The variance of the derivative of a Gaussian process, $f$, is given by (9.1):
$$ Var(\frac{\partial f}{\partial x}) =\frac {\partial ^2 k(x,x)}{\partial x^2},$$
where $k(·, ·)$ is both a positive-definite quantity and the covariance function of $f$. But when evaluating the error corresponding to $\frac{\partial f}{\partial x}$, we observe that it is instead given by $\frac {\partial ^2 k(x,x)}{\partial x^2}$, which is not necessarily positive everywhere. Therefore is the above definition for $Var(\frac{\partial f}{\partial x})$ actually correct? Is it valid to simply take the absolute value of this quantity when computing the error or should this variance be handled differently?
Example:
import numpy as np
from matplotlib import pyplot as plt
from sklearn.gaussian_process import GaussianProcessRegressor
from sklearn.gaussian_process.kernels import RBF, ConstantKernel as C
def f(x):
"""The function to predict."""
return 1.5*(1. - np.tanh(100.*(x-0.96))) + 1.5*x*(x-0.95) + 0.4 + 1.5*(1.-x)* np.random.random(x.shape)

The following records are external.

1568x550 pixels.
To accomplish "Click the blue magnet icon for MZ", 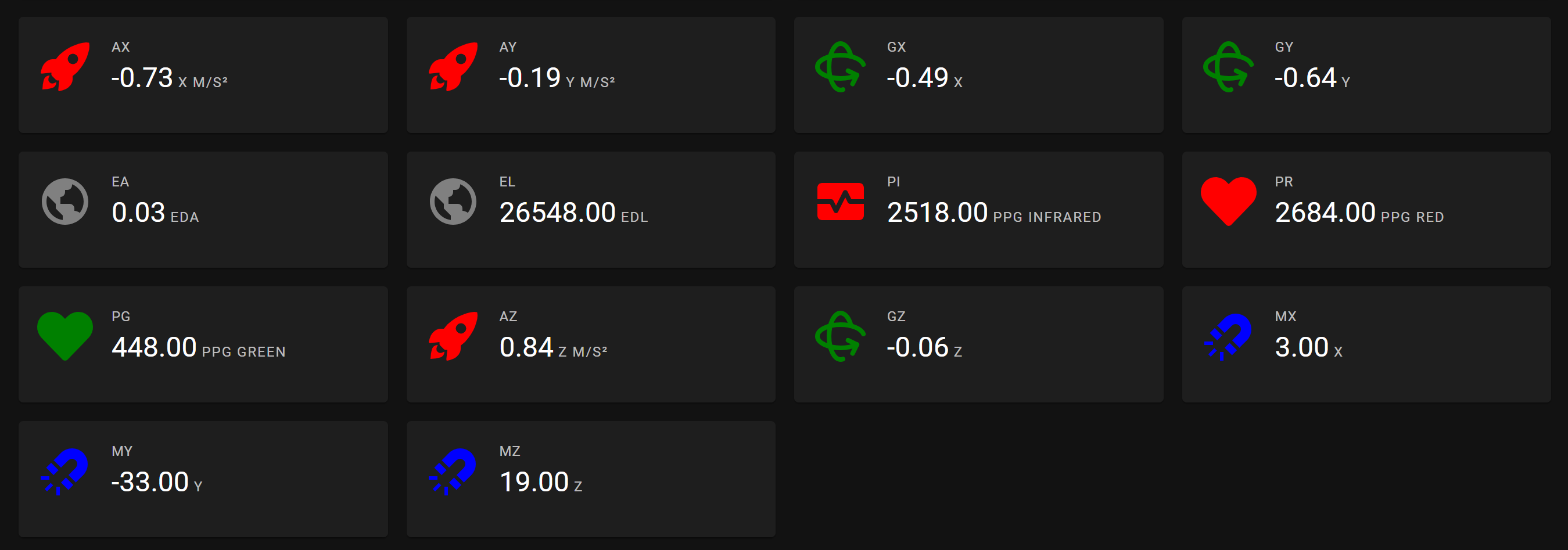I will coord(453,472).
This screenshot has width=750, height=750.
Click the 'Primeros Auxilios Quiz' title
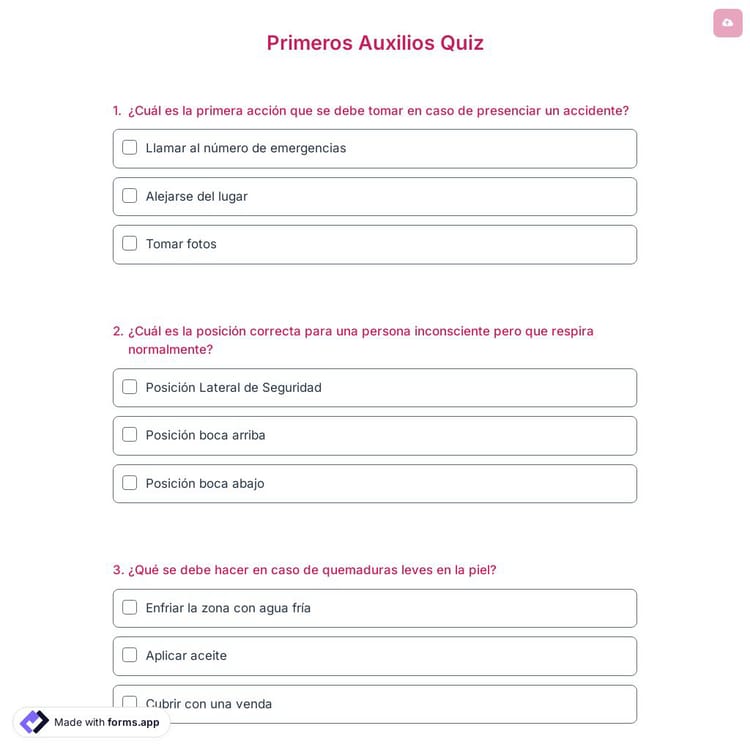point(375,43)
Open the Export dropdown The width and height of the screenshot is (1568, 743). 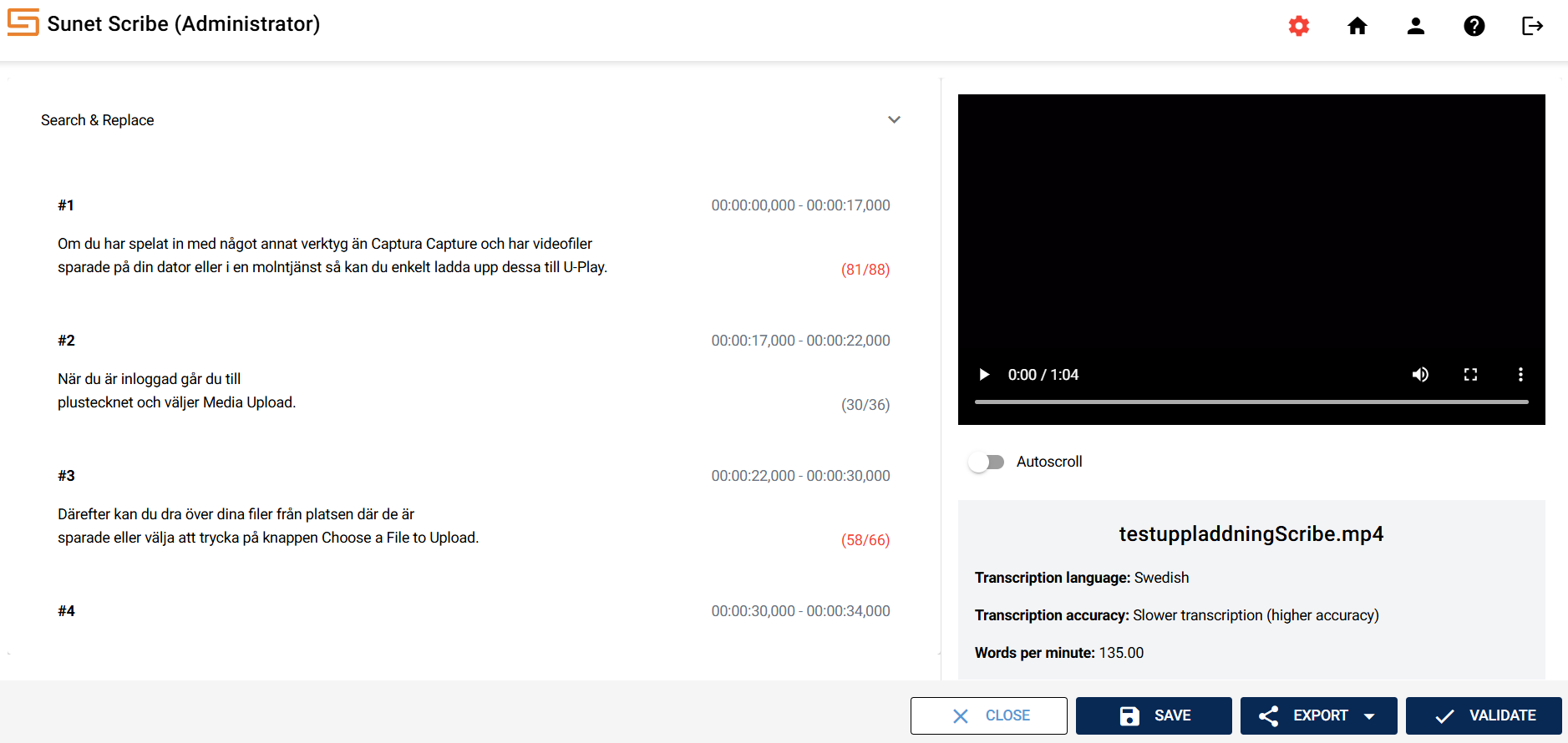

# Instantiate a Gaussian Process model
kernel = C(10.0, (1e-5, 1e5)) * RBF(10.0, (1e-5, 1e5))
X = np.array([0.803,0.827,0.861,0.875,0.892,0.905,
0.91,0.92,0.925,0.935,0.941,0.947,0.96,
0.974,0.985,0.995,1.0])
X = np.atleast_2d(X).T
# Observations and noise
y = f(X).ravel()
noise = np.linspace(0.4,0.3,len(X))
y += noise
# Instantiate a Gaussian Process model
gp = GaussianProcessRegressor(kernel=kernel, alpha=noise ** 2,
n_restarts_optimizer=10)
# Fit to data using Maximum Likelihood Estimation of the parameters
gp.fit(X, y)
# Make the prediction on the meshed x-axis (ask for MSE as well)
x = np.atleast_2d(np.linspace(0.8, 1.02, 1000)).T
y_pred, sigma = gp.predict(x, return_std=True)
plt.figure()
plt.errorbar(X.ravel(), y, noise, fmt='k.', markersize=10, label=u'Observations')
plt.plot(x, y_pred, 'k-', label=u'Prediction')
plt.fill(np.concatenate([x, x[::-1]]),
np.concatenate([y_pred - 1.9600 * sigma,
(y_pred + 1.9600 * sigma)[::-1]]),
alpha=.1, fc='k', ec='None', label='95% confidence interval')
plt.xlabel('x')
plt.ylabel('y')
plt.xlim(0.8, 1.02)
plt.ylim(0, 5)
plt.legend(loc='lower left')
plt.show()
dkdx = np.gradient(sigma**2.,x[:,0])
d2kdx2 = np.gradient(dkdx,x[:,0])
plt.figure()
plt.plot(x, sigma**2., 'k-')
plt.ylabel('k')
plt.xlabel('x')
plt.show()
plt.figure()
plt.plot(x, dkdx, 'r-')
plt.ylabel('dk/dx')
plt.xlabel('x')
plt.show()
plt.figure()
plt.plot(x, d2kdx2, 'g-')
plt.ylabel('d2k/dx2')
plt.xlabel('x')
plt.show()
As a simple analytic case, if we consider a modified squared exponential kernel centered at $x_a$ and $x_b$, then $k(x_i,x_j) = \exp(-(x_i-x_a)^2 - (x_j-x_b)^2)$. This is positive definite. But $\frac {\partial k(x_i,x_j)}{\partial x_i} = -2(x_i - x_a) k(x_i, x_j)$ and $\frac {\partial k(x_i,x_j)}{\partial x_i \partial x_j} = 4(x_i - x_a)(x_j - x_b) k(x_i, x_j)$, which can both possibly be negative.
As you may note, it appears $k$ is always greater than zero, but ${\partial ^2 k(x,x)}/{\partial x^2}$ and ${\partial k(x,x)}/{\partial x}$ can still be negative.